Despite the fact that the catchphrase ‘data-driven’ has become a buzzword, one the most related search question in Google is ‘What does it mean to be data-driven?’. Meaning not many people understand the actual role of data.
While in fact, data is a fuel for the modern travel industry. Starting from new routes opening, pricing strategy, customer analysis, and so on. One of the possible sources for the data is meta search engines like Aviasales. The company operates through Eastern Europe and recently launched Aviastats, an analytics service for airlines, airports, and online travel agencies. So we rounded up with Yaroslav Kotyshov, Aviasales VP Revenue Management to shed light on data for travel business nowadays.
- Yaroslav, today it’s impossible to find a field where there’s no talk about data-driven approach. Tell us, how does the travel sector work with data?
I don’t have an answer about every single type of data. When describing distribution and pricing, there are easily noticeable patterns. Before [the pandemic] to calculate profitability it was enough for an airline company to only have their own data. For instance, in 2019 merely having retrospective information on ticket sales was enough to understand the situation at hand. But when countries started placing restrictions and flights were being cancelled one after another, the already gathered data became outdated.
To plan new routes major carriers could afford third-party analytics, but there were those who had to rely on their gut feelings to attempt to guess the public’s demands.
- You mentioned demand. How can data analysis predict it?
There is no such thing as fortune telling in travel. Flight occupancy rates depend on many factors, such as the market size, the frequency of the flight, connections with other airlines and how active the competitors are. However, if we look on the broader side of things, and not just the total amount of passengers, routes, airlines and seat availability, we will discover a few interesting trends. Let’s imagine a hypothetical situation in which 30% of passengers travelling from Cologne to Paris are located in Maastricht. Knowing this, a carrier can provide mixed-mode travel solutions: a flight to Cologne with a bus transit to Maastricht. Such practices are already being put in place by some LLCs, for example, Russian Pobeda Airlines.

--- Data section ---
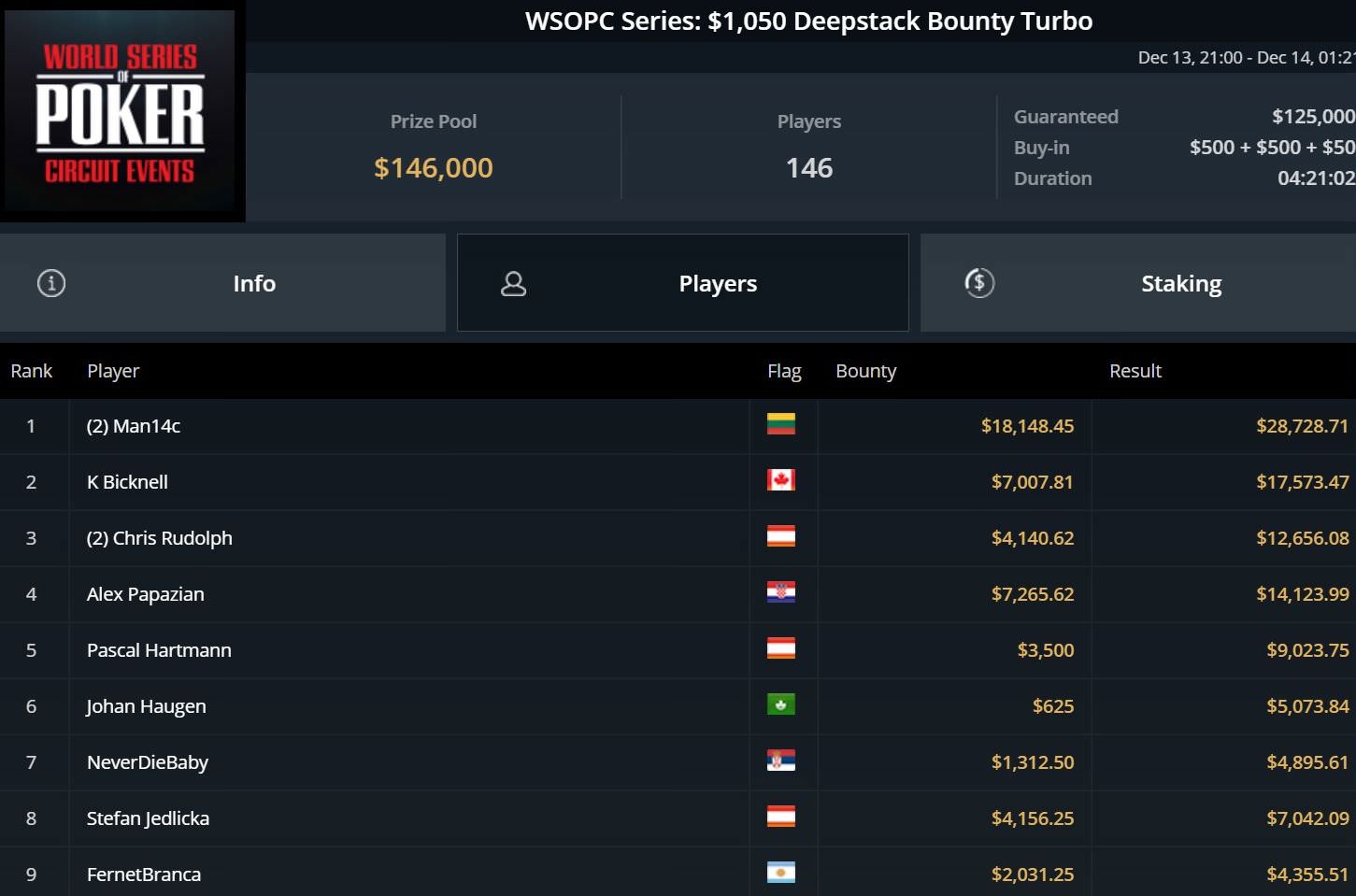
Task: Click the flag next to Alex Papazian
Action: tap(780, 592)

--- Exercise requirements ---
Answer these about the interview on data in travel:
(a) What is the name of the analytics service that Aviasales recently launched?
(b) What position does Yaroslav Kotyshov hold at Aviasales?
(c) Which airline is named as an LLC already offering mixed-mode travel solutions?
Rely only on the interview text when answering.

--- Your response ---
(a) Aviastats
(b) VP Revenue Management
(c) Russian Pobeda Airlines